:: Directive ::
Please rewrite the lines from the first one through the line holding "Action: pyautogui.click(x=165, y=171)", inclusive, swapping "Statistics" for "Analytics" and keeping everything else unchanged. Leave the pictures out.

:: Input rows ::

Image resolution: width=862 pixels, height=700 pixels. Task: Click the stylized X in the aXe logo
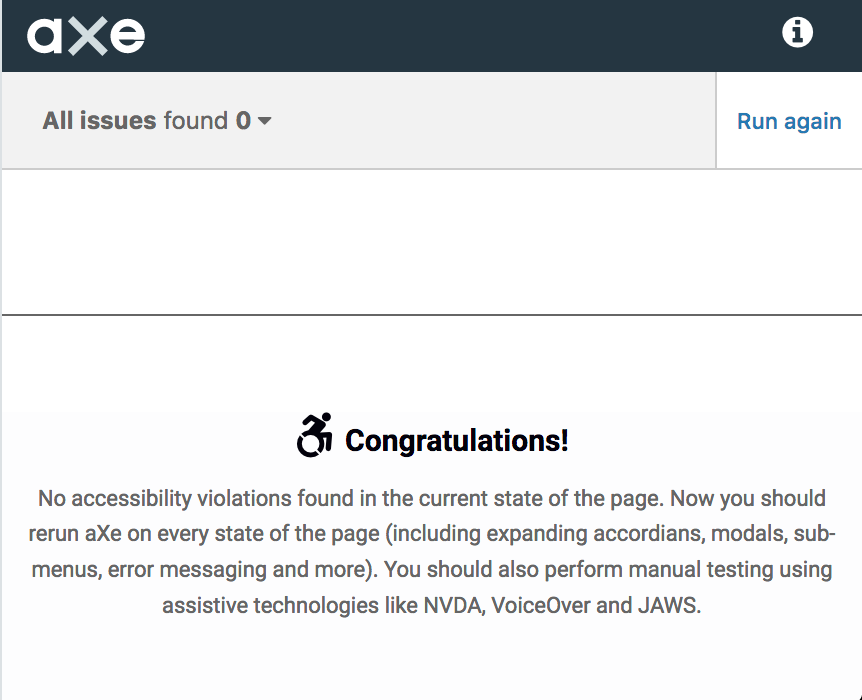(x=87, y=36)
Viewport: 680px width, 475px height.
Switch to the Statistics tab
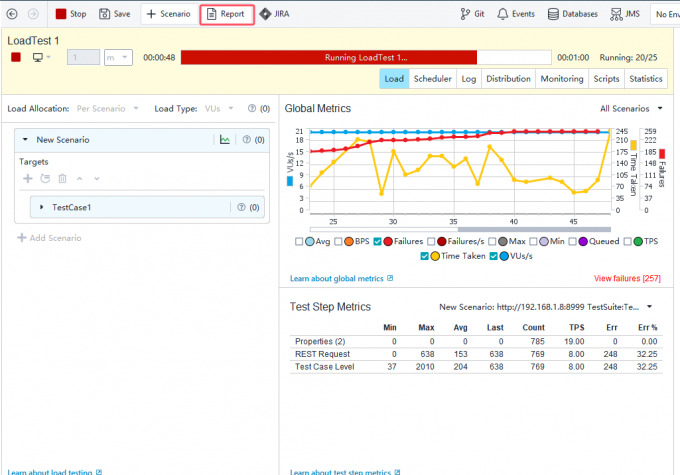tap(646, 79)
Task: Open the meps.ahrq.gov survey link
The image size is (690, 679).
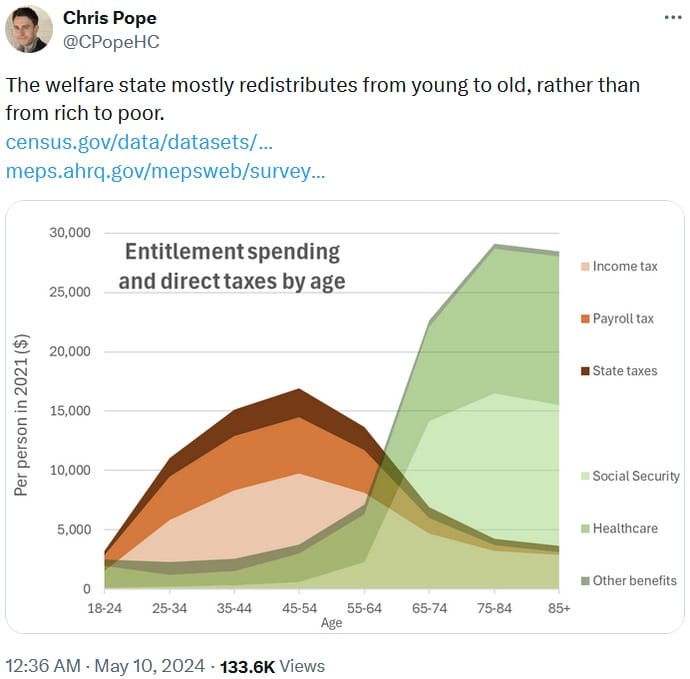Action: pyautogui.click(x=165, y=171)
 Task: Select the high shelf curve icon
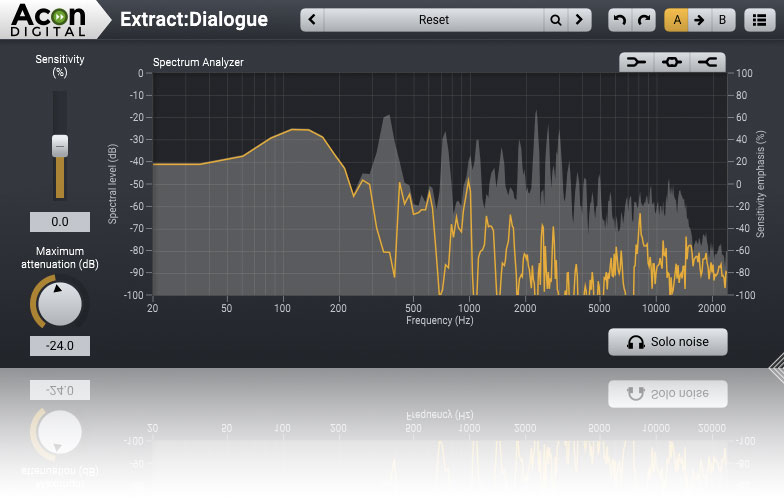[707, 62]
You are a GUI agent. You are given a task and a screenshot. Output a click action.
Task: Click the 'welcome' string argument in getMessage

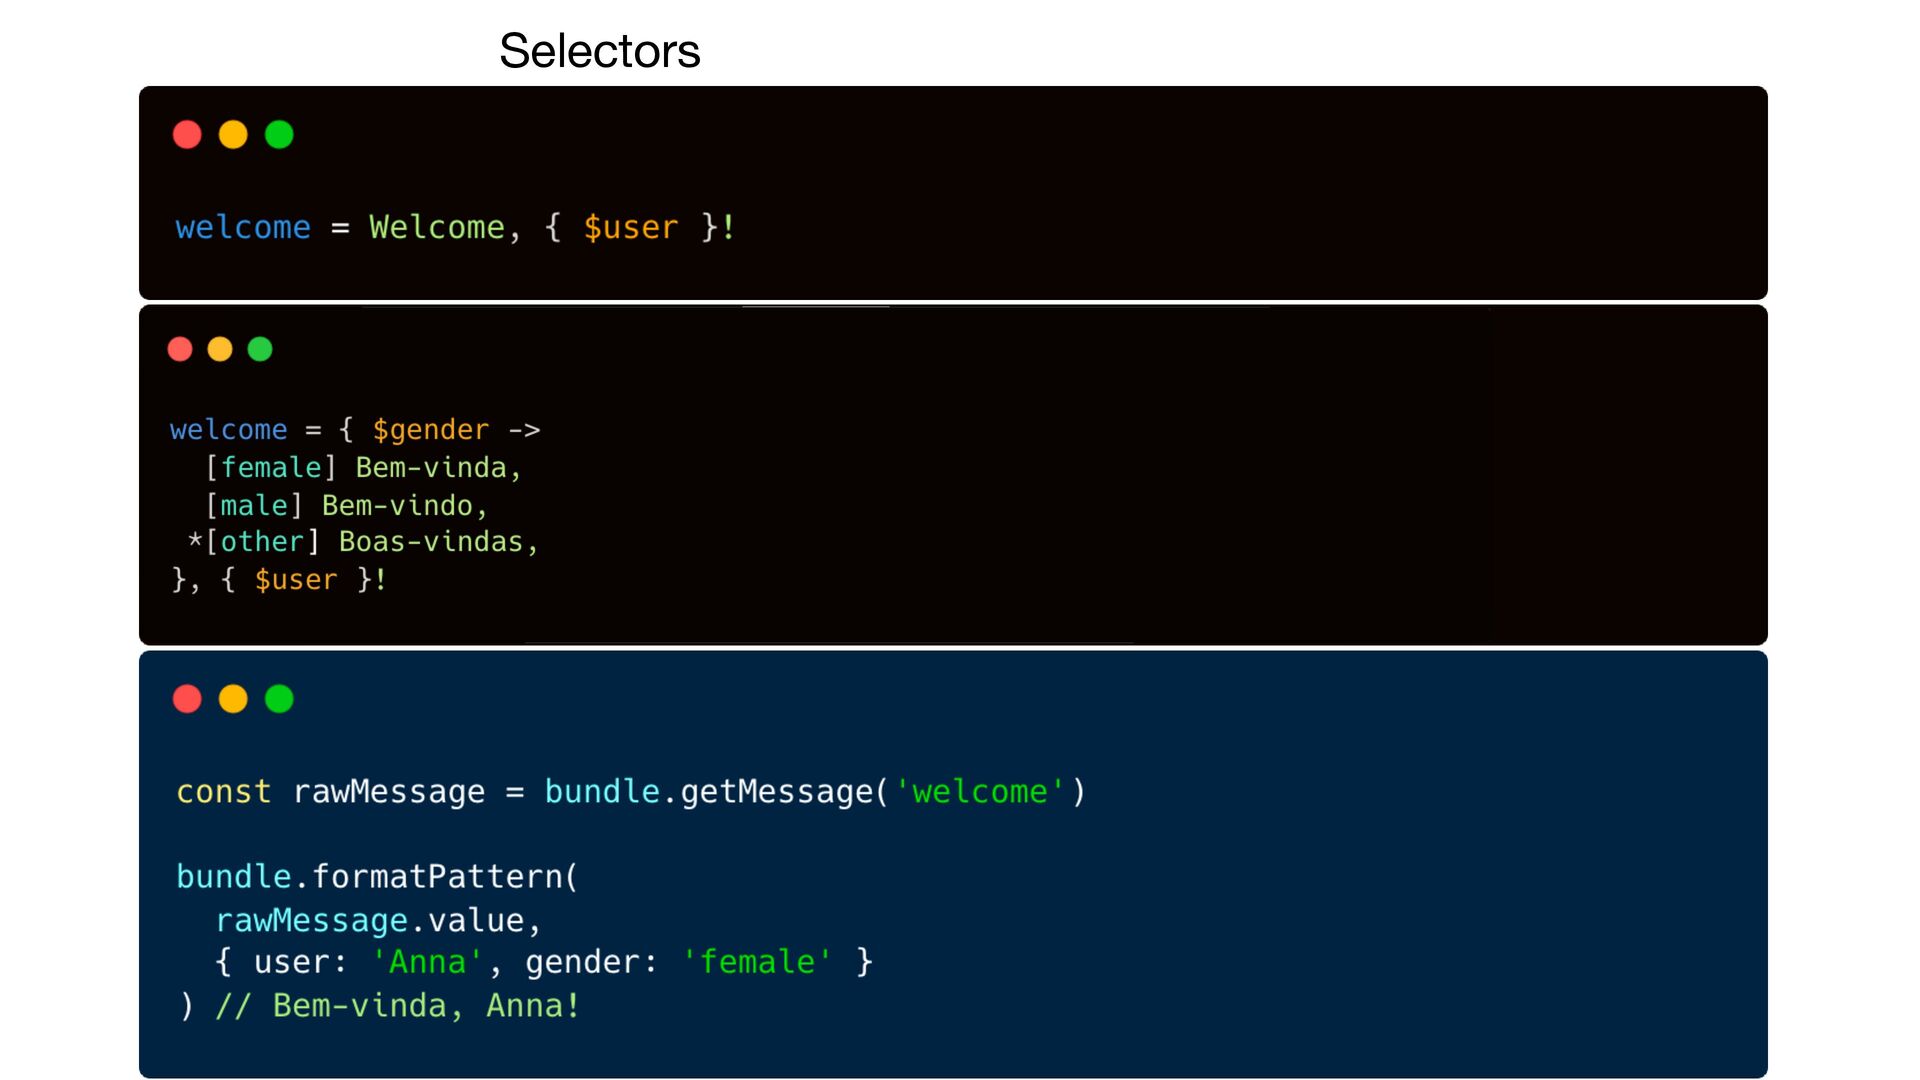[979, 792]
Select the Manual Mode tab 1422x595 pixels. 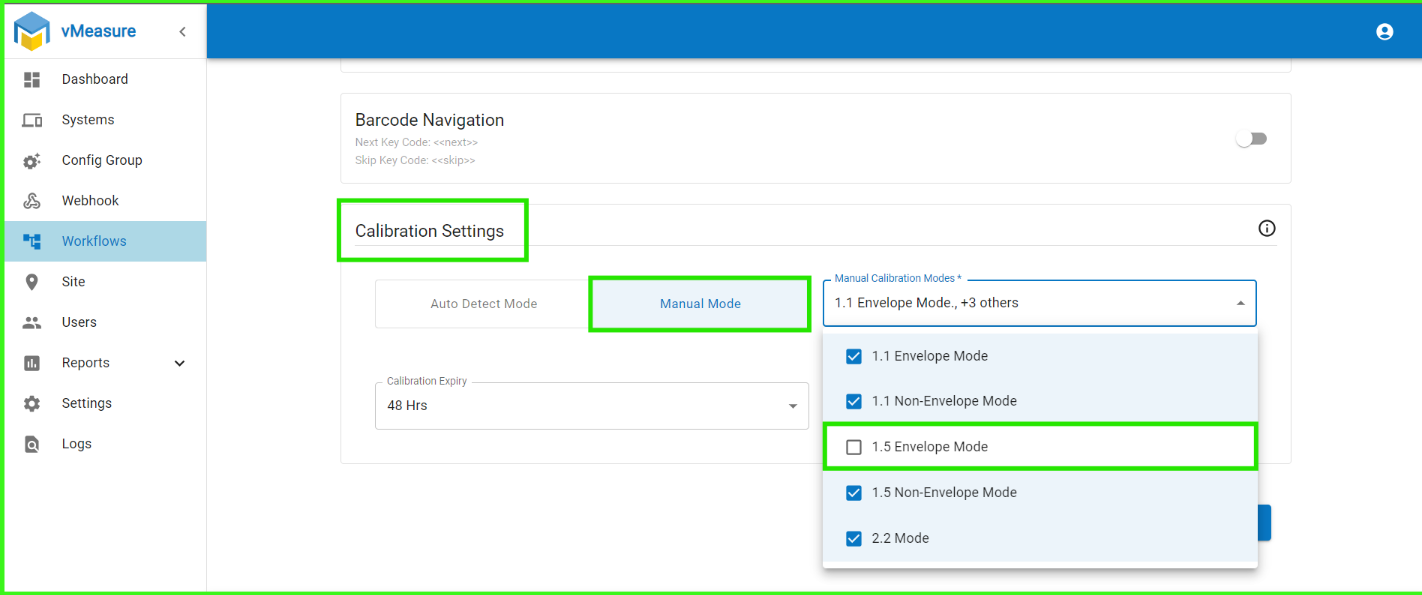pyautogui.click(x=700, y=304)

:: Task result ::
Image resolution: width=862 pixels, height=700 pixels. Task: Click the stylized X in the aXe logo
(x=87, y=36)
Viewport: 680px width, 475px height.
Switch to the Analytics tab
tap(646, 79)
Task: Open the meps.ahrq.gov survey link
The image size is (690, 679).
Action: pyautogui.click(x=165, y=171)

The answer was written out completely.